Exercise: From the line containing "The height and width of the screenshot is (584, 624)." to the last line of the records below, transcribe everything exactly, pictures excluded.

Information given:
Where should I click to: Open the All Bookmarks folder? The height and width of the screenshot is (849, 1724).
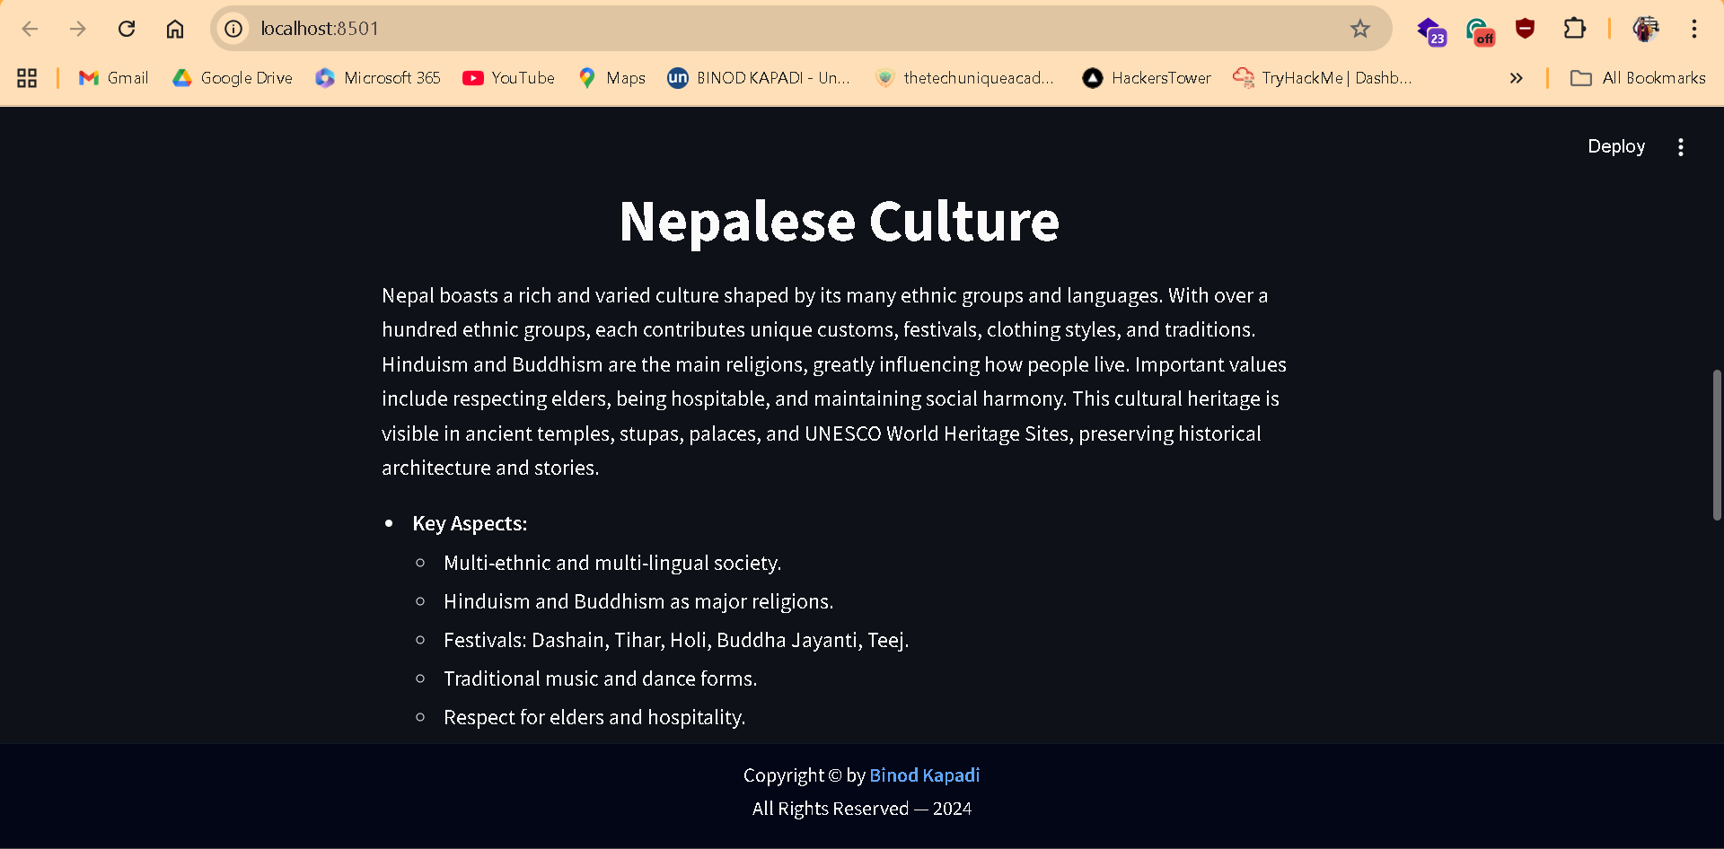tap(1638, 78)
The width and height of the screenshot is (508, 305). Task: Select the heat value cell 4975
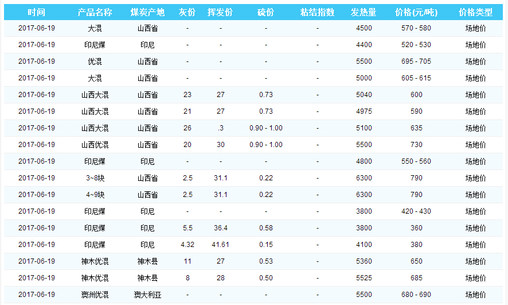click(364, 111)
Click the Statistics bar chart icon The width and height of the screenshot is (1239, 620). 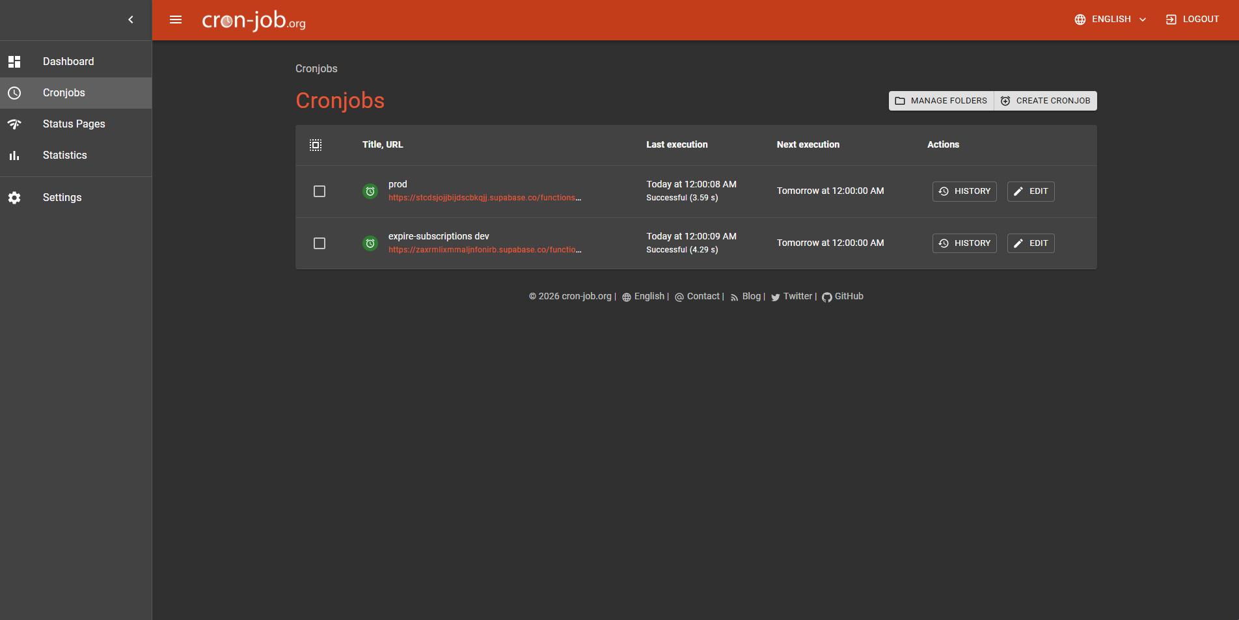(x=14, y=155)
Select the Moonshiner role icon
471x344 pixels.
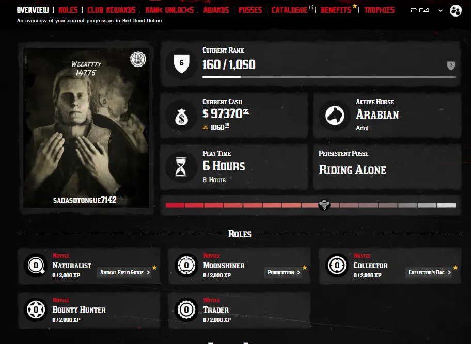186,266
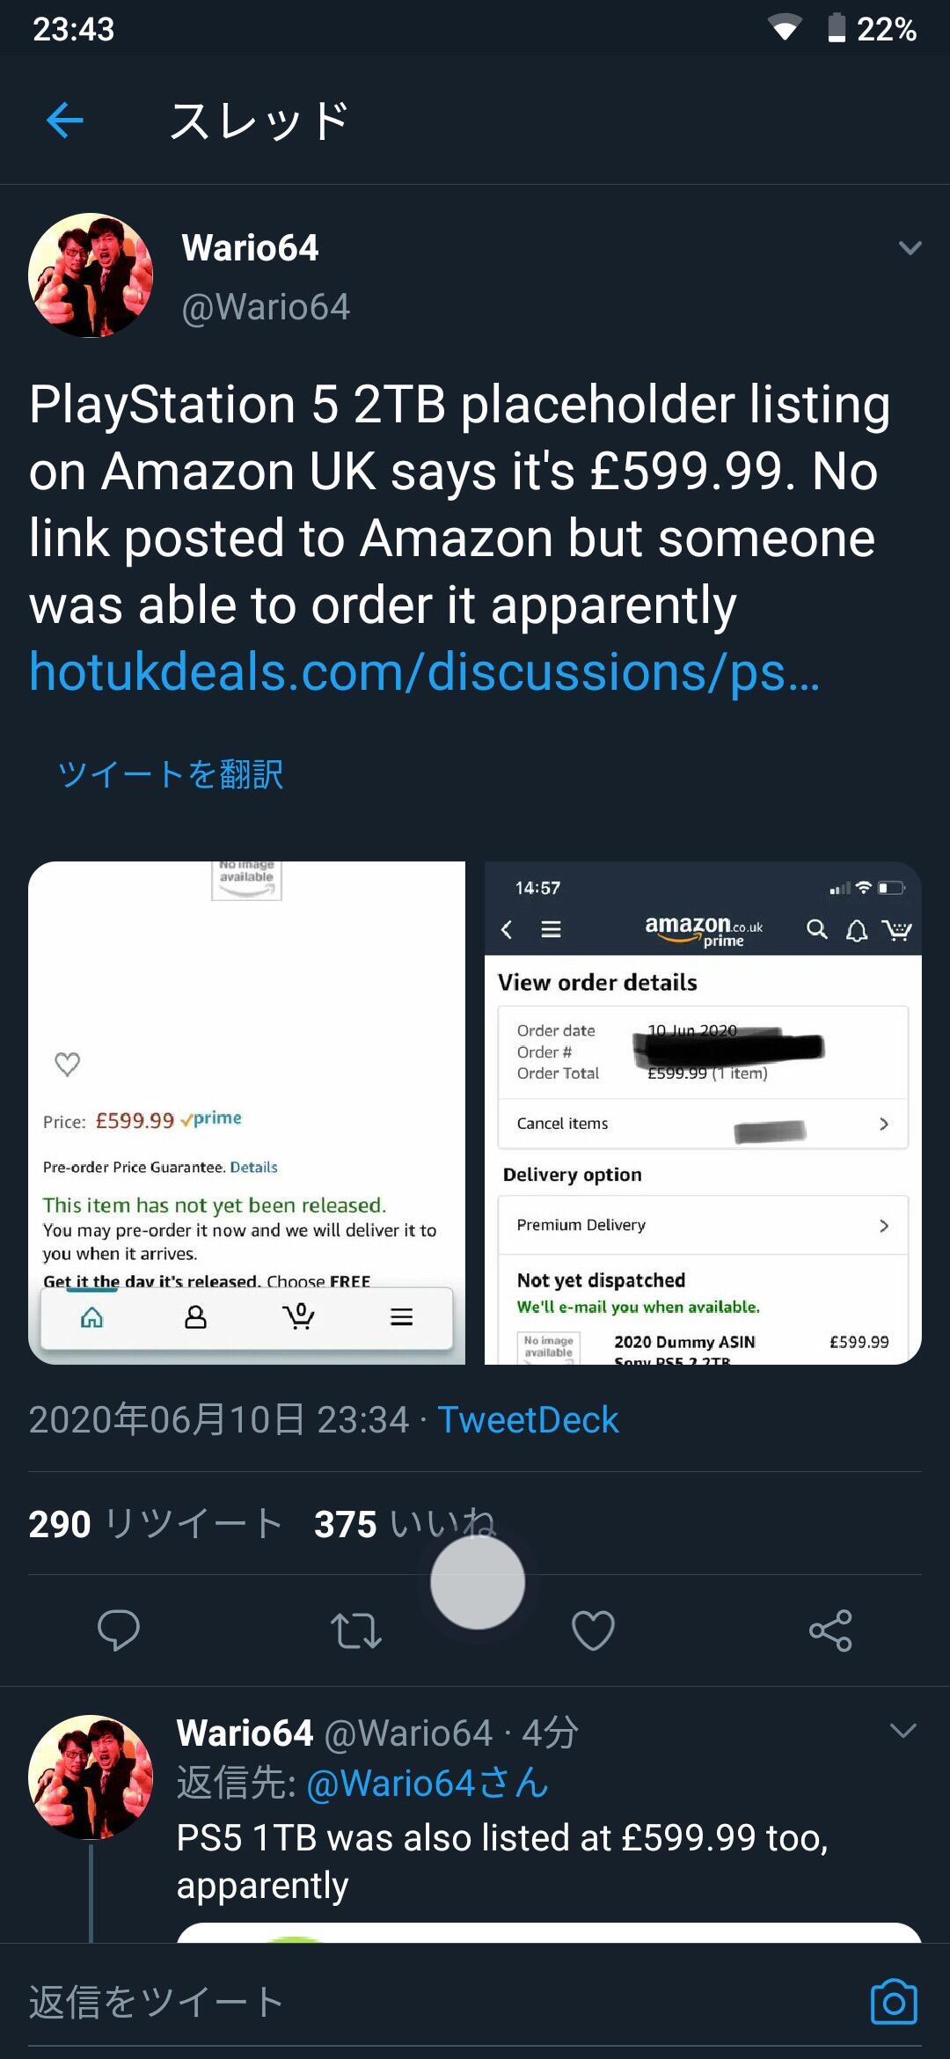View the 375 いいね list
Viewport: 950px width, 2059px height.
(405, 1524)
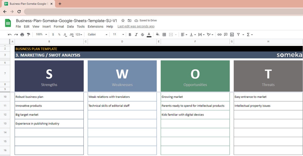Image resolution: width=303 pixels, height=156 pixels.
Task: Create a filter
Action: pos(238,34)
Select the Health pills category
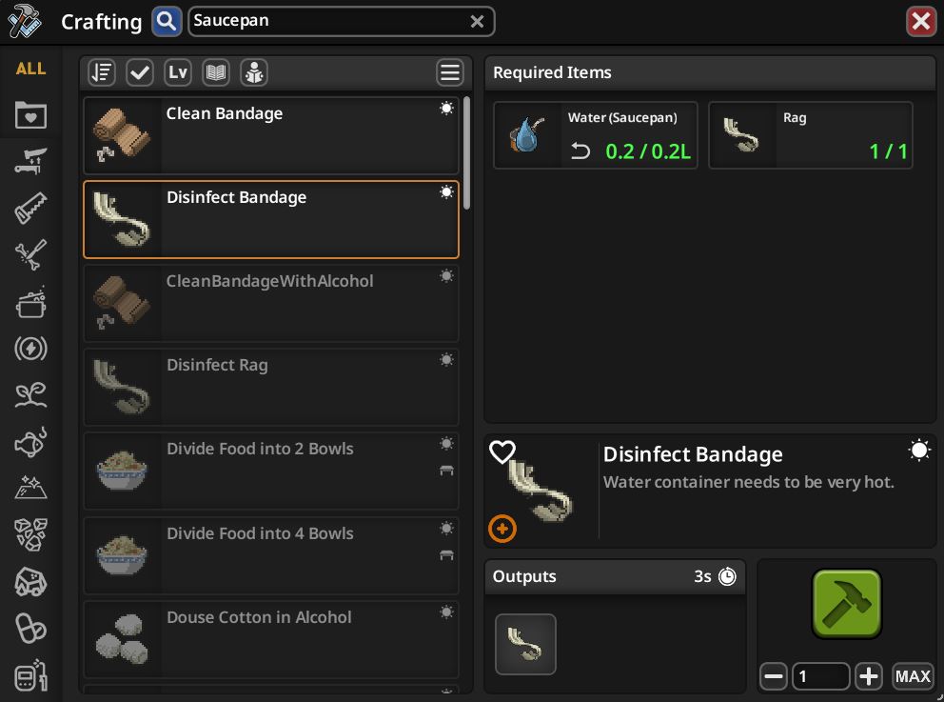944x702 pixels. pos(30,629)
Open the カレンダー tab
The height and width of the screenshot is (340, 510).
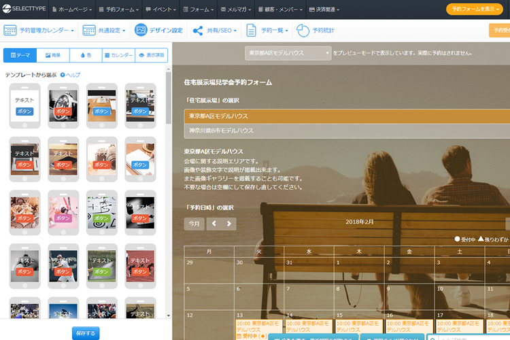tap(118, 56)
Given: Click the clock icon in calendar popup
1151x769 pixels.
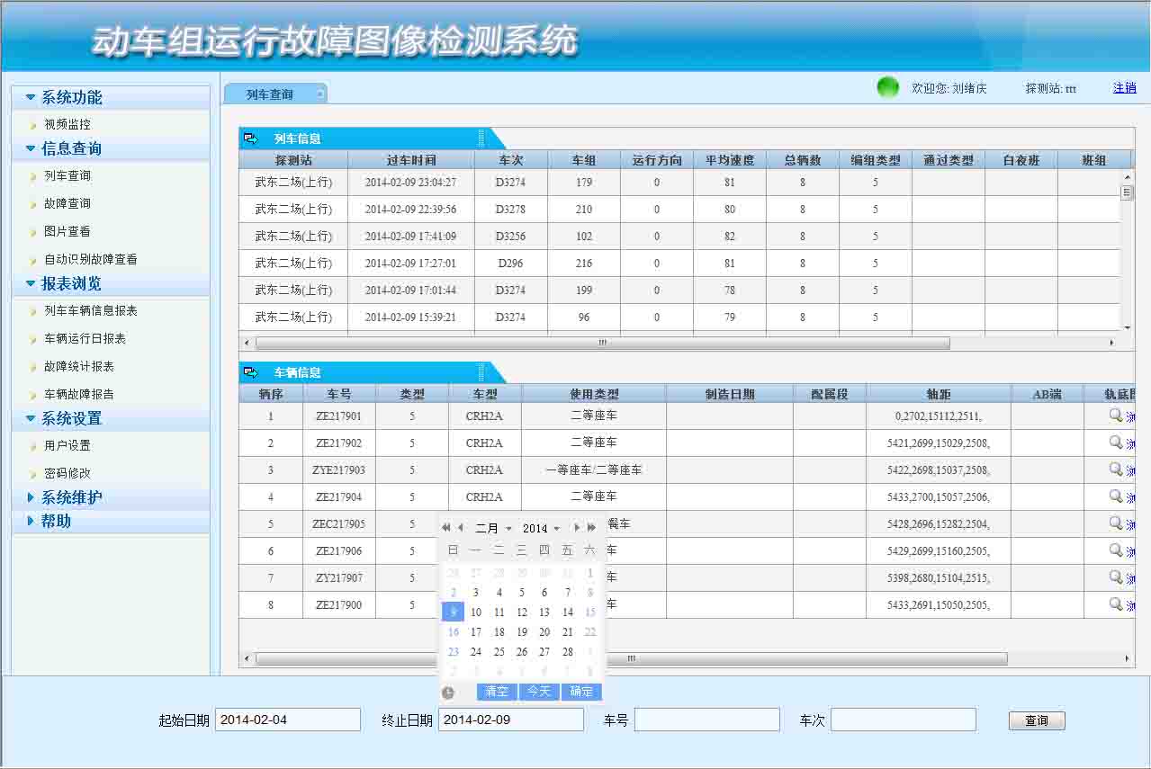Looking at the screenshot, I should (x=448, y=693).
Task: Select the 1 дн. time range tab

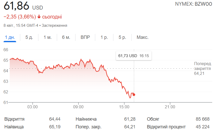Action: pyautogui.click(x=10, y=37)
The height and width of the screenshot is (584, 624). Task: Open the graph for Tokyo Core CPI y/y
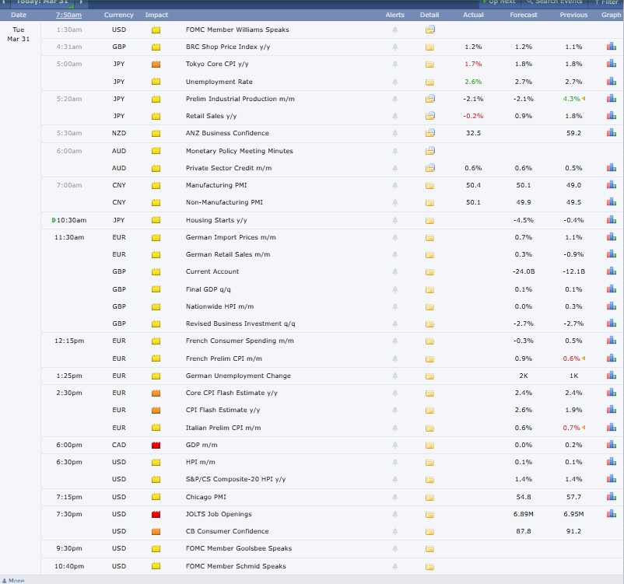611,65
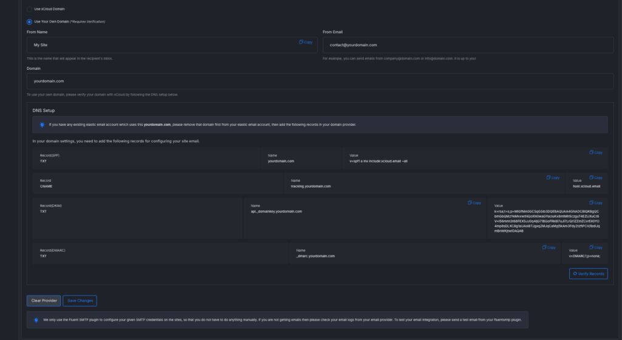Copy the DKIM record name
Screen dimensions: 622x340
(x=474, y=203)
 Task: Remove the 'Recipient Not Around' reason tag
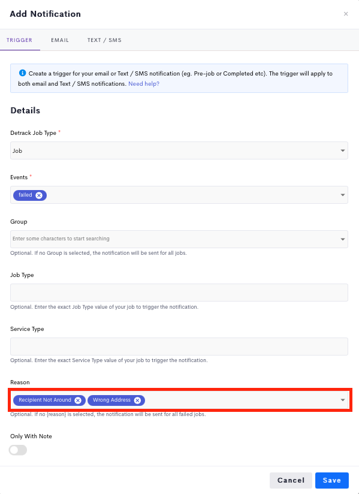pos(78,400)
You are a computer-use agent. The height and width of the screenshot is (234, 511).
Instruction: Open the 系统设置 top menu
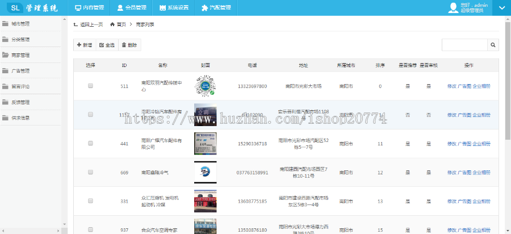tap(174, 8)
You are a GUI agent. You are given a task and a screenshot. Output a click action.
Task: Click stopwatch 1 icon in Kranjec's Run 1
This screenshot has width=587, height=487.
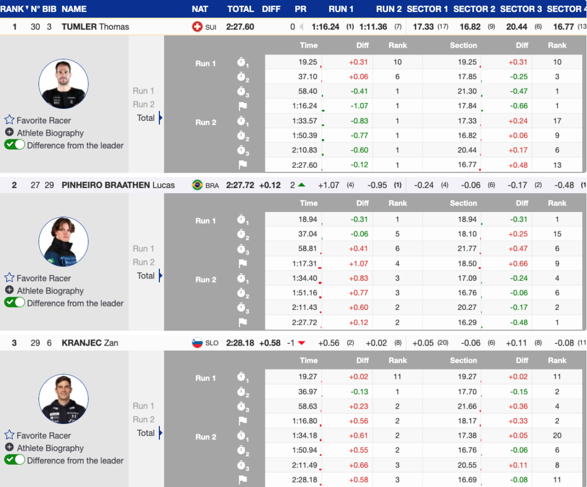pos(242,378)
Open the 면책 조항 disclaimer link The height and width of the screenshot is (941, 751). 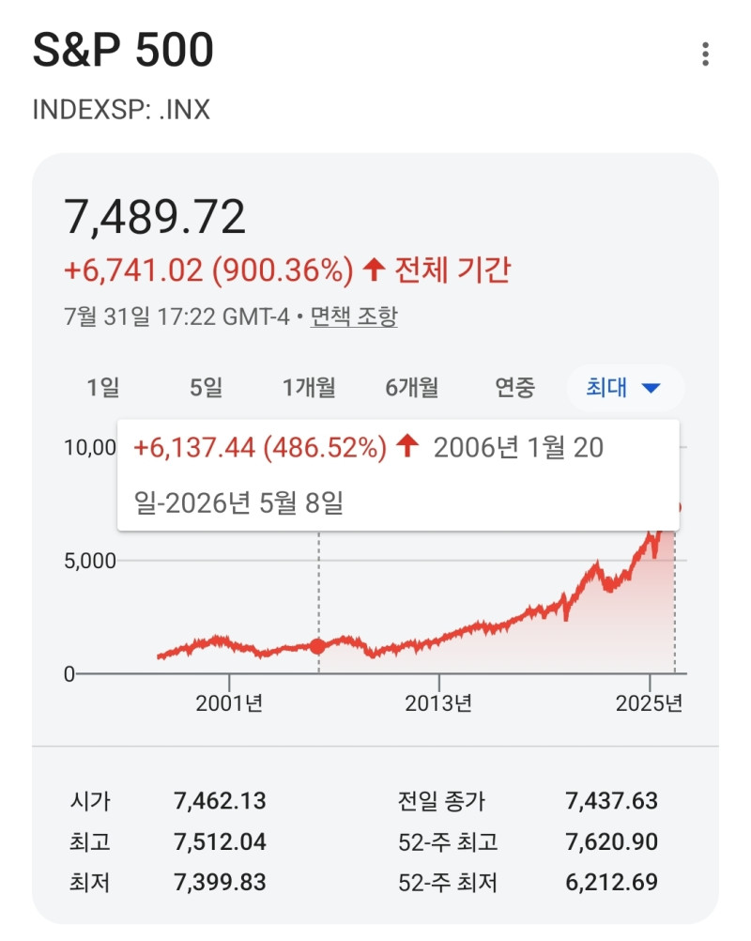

Task output:
The height and width of the screenshot is (584, 624). Task: Open the graph for Tokyo Core CPI y/y
611,65
Copy the DKIM record name
Screen dimensions: 622x340
(x=474, y=203)
 Task: Remove the 'Recipient Not Around' reason tag
pos(78,400)
You are a computer-use agent. The height and width of the screenshot is (234, 511).
Instruction: Open the 系统设置 top menu
tap(174, 8)
You are a GUI agent. You are given a task and a screenshot. Output a click action.
Task: Click stopwatch 1 icon in Kranjec's Run 1
This screenshot has width=587, height=487.
pos(242,378)
Open the 면책 조항 disclaimer link The height and width of the screenshot is (941, 751). 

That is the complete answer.